Dataset START
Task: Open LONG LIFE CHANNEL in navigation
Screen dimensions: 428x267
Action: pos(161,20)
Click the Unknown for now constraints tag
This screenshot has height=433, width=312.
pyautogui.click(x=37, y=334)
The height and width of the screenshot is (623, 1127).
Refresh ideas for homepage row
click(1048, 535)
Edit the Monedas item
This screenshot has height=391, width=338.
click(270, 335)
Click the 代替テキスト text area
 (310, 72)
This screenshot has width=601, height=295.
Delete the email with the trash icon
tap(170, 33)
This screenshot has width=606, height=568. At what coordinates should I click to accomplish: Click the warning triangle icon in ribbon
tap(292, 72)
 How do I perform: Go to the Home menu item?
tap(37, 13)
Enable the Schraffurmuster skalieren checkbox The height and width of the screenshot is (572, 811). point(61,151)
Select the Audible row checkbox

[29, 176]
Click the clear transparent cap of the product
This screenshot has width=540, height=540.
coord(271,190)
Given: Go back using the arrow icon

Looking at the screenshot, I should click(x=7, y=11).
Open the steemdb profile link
Dataset END
• Problem requirements
Return all the data above, unaltered and complete.

• Task response
Task: Open LONG LIFE CHANNEL in navigation
Screen dimensions: 428x267
Action: pos(161,20)
Click the Unknown for now constraints tag
This screenshot has height=433, width=312.
pyautogui.click(x=37, y=334)
The height and width of the screenshot is (623, 1127).
Refresh ideas for homepage row
click(1048, 535)
Edit the Monedas item
This screenshot has height=391, width=338.
click(270, 335)
Click the 代替テキスト text area
 (310, 72)
This screenshot has width=601, height=295.
Delete the email with the trash icon
tap(170, 33)
This screenshot has width=606, height=568. At what coordinates should I click to accomplish: Click the warning triangle icon in ribbon
tap(292, 72)
 How do I perform: Go to the Home menu item?
tap(37, 13)
Enable the Schraffurmuster skalieren checkbox The height and width of the screenshot is (572, 811). point(61,151)
Select the Audible row checkbox

[29, 176]
Click the clear transparent cap of the product
This screenshot has width=540, height=540.
coord(271,190)
Given: Go back using the arrow icon

Looking at the screenshot, I should click(x=7, y=11).
Open the steemdb profile link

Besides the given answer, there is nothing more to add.